September 2, 2004

FATUOUS FAKIRS:

Master of moral relativism (YAACOV LOZOWICK, 9/01/04, Jerusalem Post)

Mahatma Gandhi's philosophy of nonviolent resistance against an oppressor is surely one of the most admirable political phenomena of the 20th century. Yet ultimately his success lay in his choice of oppressor. Say what you will about the British, they regarded themselves as basically decent and, faced with Gandhi's challenge, they ultimately backed down.

The Nazi, Soviet, Khmer Rouge, and Hutu genocidists never allowed the passivity of their victims to slow them down, not for a minute. When Gandhi's grandson, Arun Gandhi, recently visited Yad Vashem, it would have been fair-minded of him to reflect upon this distinction. Instead he took the opportunity to lecture the Jews on their mistakes: "We got rid of Hitler but not the philosophy of hate that still threatens and strikes," he admonished.

It's hard to know where to begin when someone implies that Zionism resembles Nazism as an ideology of hate. When someone stands at Yad Vashem and says that the practice of Zionism is akin to the persecution Jews suffered in Europe, he has opened an unbridgeable chasm between his version of events and the historical truth.

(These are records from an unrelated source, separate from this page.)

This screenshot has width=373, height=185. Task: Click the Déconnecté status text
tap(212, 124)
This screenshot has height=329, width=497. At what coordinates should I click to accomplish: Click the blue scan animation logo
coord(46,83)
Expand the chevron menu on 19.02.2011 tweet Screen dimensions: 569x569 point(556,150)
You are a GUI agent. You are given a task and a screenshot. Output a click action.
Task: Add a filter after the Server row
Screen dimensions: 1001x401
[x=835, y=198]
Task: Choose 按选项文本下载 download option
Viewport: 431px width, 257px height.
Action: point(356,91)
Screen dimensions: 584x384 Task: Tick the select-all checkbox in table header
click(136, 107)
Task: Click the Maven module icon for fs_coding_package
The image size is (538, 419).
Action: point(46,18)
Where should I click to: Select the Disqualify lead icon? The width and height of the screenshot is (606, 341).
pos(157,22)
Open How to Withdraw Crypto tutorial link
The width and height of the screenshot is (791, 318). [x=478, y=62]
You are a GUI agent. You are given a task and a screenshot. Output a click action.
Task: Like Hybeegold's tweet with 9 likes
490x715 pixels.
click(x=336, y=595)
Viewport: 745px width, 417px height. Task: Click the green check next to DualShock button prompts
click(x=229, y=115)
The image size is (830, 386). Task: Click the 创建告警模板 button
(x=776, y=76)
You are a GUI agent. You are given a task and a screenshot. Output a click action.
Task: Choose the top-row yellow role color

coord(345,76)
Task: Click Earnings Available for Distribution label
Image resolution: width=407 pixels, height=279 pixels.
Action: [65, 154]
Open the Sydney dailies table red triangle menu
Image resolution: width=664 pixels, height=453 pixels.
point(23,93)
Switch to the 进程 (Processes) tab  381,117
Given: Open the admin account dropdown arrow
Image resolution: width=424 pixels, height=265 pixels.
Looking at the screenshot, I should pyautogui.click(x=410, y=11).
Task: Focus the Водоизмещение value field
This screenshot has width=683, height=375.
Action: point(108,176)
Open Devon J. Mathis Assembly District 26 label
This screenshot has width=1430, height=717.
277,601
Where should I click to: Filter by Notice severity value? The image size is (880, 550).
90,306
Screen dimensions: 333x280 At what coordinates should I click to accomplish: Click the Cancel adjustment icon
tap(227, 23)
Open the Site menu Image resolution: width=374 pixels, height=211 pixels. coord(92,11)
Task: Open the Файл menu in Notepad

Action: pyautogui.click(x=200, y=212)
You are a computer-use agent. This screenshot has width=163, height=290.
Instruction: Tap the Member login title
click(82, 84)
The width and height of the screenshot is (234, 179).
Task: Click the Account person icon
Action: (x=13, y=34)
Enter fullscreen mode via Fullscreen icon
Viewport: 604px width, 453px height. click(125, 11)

When Arun Gandhi says that the barrier Israel is building in the West Bank is worse than Palestinian suicide bombings, his listener can only reflect morosely on the devastation of moral thinking that is so common in our generation.


"Our generation"? The grandfather was no better:
In relation to the late war, one question that every pacifist had a clear obligation to answer was: "What about the Jews? Are you prepared to see them exterminated? If not, how do you propose to save them without resorting to war?" I must say that I have never heard, from any Western pacifist, an honest answer to this question, though I have heard plenty of evasions, usually of the "you're another" type. But it so happens that Gandhi was asked a somewhat similar question in 1938 and that his answer is on record in Mr. Louis Fischer's GANDHI AND STALIN. According to Mr. Fischer, Gandhi's view was that the German Jews ought to commit collective suicide, which "would have aroused the world and the people of Germany to Hitler's violence." After the war he justified himself: the Jews had been killed anyway, and might as well have died significantly.

Posted by Orrin Judd at September 2, 2004 6:35 AM
Comments

A bumper sticker seen yesterday here in tony Alpharetta:

"Bombs can kill terrorists, but only Love will kill Terrorism"

And here I thought this sort of fatuous, flabby thinking was confined to the Blue states .

Posted by: Bruce Cleaver at September 2, 2004 9:04 AM

Bruce:

But it is true. Tough love.

Posted by: Peter B at September 2, 2004 12:06 PM

I remember Alpharetta in the '50s. My, my

Posted by: Harry Eagar at September 3, 2004 2:36 PM

Where is Gandhi's grave so that I may travel there and piss on it?